▸ Excerpted data

★ ★ ★

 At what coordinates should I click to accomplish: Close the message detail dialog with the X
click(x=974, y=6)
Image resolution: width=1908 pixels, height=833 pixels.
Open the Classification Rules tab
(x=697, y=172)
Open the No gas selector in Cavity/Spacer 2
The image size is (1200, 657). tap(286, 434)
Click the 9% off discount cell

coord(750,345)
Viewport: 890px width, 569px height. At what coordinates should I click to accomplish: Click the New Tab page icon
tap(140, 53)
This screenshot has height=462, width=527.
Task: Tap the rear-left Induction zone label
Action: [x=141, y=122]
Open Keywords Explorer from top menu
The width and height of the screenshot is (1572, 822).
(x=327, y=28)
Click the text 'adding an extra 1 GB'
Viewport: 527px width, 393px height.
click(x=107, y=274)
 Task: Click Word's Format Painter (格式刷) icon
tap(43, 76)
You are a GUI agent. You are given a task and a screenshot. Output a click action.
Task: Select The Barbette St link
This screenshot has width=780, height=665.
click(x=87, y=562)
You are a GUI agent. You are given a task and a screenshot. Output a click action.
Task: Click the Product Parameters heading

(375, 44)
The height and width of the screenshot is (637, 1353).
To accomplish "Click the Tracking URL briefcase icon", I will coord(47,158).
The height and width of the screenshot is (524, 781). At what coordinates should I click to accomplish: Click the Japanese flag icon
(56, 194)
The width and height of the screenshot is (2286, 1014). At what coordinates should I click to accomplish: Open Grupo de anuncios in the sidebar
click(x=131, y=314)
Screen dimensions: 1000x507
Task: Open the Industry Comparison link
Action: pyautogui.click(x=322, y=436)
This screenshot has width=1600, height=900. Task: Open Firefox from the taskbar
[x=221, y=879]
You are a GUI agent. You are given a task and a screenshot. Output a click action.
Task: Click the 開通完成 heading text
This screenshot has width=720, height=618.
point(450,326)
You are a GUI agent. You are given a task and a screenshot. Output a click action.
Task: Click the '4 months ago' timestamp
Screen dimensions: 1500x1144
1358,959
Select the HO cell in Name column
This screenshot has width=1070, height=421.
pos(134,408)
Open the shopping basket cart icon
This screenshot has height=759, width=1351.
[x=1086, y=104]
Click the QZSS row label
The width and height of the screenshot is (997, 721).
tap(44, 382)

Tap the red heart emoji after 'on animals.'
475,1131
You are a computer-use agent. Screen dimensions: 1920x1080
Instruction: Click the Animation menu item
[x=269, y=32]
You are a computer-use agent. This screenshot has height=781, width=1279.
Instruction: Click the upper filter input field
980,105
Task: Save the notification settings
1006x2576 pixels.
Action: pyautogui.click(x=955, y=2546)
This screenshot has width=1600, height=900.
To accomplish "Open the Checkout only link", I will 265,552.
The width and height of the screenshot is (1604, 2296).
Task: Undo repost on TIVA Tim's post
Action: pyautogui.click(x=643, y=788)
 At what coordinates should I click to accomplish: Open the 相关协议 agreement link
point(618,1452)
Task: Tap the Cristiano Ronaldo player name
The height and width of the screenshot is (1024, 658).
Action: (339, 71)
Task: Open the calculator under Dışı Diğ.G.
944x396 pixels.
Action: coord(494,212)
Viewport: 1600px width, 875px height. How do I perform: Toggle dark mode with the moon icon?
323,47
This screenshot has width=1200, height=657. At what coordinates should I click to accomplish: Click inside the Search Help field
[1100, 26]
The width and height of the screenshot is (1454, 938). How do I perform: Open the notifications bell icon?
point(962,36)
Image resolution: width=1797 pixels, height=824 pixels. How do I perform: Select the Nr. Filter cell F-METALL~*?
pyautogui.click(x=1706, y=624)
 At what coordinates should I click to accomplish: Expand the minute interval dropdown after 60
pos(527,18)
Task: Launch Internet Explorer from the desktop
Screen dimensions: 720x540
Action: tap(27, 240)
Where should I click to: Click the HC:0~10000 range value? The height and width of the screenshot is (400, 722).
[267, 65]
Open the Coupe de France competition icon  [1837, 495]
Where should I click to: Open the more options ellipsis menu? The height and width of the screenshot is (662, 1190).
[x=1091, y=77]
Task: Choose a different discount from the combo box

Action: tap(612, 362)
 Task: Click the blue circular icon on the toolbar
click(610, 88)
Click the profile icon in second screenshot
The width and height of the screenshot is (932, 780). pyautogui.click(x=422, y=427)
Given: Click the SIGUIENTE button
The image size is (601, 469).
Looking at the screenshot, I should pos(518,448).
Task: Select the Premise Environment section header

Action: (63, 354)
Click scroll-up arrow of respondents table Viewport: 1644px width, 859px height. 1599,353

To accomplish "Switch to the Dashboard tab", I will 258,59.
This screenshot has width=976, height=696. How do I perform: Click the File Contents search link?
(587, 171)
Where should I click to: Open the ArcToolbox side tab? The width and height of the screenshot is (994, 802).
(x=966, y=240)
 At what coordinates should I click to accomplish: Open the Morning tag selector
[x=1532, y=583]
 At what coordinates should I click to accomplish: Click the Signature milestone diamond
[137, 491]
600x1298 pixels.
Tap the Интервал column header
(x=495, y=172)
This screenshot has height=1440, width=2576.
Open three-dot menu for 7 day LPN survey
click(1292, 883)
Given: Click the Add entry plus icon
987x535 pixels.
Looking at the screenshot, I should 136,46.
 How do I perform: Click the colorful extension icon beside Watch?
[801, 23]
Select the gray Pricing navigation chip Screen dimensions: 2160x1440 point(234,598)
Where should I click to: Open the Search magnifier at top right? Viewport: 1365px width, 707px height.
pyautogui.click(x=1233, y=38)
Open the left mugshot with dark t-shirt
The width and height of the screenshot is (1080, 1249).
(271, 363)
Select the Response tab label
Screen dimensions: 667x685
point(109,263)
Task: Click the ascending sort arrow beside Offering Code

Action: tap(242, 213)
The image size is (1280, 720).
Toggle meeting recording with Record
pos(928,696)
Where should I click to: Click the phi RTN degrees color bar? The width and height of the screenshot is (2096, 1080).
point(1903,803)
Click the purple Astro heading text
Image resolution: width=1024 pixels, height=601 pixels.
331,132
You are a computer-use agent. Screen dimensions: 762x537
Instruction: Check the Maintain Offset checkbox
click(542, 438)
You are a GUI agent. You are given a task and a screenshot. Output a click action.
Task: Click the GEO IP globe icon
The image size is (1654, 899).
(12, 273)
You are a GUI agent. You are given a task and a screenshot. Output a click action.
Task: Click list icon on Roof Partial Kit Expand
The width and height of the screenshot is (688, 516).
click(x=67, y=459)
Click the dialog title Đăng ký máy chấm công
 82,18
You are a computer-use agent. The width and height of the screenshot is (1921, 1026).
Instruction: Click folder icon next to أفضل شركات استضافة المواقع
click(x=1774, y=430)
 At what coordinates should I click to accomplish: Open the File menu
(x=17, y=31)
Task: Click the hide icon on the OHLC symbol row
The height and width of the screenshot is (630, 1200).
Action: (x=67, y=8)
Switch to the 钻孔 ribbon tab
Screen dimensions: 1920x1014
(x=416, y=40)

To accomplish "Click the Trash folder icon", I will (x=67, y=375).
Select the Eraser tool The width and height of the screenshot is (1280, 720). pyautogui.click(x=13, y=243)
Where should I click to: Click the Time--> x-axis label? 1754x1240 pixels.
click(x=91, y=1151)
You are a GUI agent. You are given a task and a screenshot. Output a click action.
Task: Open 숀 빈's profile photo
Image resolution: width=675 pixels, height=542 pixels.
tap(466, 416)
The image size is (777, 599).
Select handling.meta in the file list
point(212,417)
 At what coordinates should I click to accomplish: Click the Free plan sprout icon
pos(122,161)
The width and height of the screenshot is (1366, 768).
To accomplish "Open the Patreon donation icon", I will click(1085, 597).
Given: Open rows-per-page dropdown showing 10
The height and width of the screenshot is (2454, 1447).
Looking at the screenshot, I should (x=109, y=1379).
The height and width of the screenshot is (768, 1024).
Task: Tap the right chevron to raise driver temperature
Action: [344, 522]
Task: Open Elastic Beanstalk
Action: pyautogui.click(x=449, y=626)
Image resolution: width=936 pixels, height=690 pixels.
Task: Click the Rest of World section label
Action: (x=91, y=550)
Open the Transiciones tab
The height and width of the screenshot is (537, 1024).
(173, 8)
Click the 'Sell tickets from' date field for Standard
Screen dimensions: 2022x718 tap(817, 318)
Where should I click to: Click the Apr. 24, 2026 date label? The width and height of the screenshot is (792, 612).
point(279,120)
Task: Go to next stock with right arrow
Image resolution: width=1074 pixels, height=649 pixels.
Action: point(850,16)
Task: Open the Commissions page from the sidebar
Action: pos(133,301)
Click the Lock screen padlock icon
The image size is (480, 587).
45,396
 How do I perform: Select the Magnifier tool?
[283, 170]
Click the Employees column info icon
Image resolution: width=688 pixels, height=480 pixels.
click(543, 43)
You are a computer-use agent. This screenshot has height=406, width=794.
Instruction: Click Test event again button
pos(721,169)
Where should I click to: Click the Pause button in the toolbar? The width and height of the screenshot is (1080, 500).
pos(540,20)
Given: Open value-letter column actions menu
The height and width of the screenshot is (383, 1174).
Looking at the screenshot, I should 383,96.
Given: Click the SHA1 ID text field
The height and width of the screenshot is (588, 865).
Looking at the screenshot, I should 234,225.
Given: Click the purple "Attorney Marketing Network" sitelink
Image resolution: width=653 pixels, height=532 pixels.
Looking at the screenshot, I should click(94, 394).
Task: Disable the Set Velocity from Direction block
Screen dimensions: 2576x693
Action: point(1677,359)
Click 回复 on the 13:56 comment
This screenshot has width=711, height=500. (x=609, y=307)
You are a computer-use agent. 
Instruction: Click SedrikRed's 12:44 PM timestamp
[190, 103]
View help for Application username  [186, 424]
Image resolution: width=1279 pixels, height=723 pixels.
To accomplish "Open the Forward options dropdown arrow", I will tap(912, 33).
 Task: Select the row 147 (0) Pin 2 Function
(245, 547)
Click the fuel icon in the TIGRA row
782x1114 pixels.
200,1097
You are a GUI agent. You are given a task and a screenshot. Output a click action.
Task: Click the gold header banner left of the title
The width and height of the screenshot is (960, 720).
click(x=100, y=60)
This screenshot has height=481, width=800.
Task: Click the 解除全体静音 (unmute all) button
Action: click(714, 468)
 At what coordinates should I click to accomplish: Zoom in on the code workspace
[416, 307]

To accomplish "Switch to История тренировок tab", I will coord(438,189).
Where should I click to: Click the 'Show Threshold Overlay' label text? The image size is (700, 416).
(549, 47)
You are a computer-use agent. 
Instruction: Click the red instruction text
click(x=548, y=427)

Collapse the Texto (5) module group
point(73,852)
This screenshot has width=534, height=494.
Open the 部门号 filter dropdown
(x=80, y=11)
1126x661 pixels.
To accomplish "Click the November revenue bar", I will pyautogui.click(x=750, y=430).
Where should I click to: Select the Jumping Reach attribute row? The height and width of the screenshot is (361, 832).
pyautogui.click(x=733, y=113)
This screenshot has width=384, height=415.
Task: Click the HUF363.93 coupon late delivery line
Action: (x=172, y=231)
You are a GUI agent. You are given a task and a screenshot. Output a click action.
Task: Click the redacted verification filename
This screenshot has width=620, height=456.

★ ★ ★

Copy every line where the word "computer" is present in the entries above.

▸ Solution to this task
You are a computer-use agent. Screen dimensions: 1920x1080
You are a computer-use agent. This screenshot has height=781, width=1279.
You are a computer-use agent. Screen dimensions: 762x537
You are a computer-use agent. The width and height of the screenshot is (1921, 1026).
You are a computer-use agent. This screenshot has height=406, width=794.
You are a computer-use agent. 
You are a computer-use agent. 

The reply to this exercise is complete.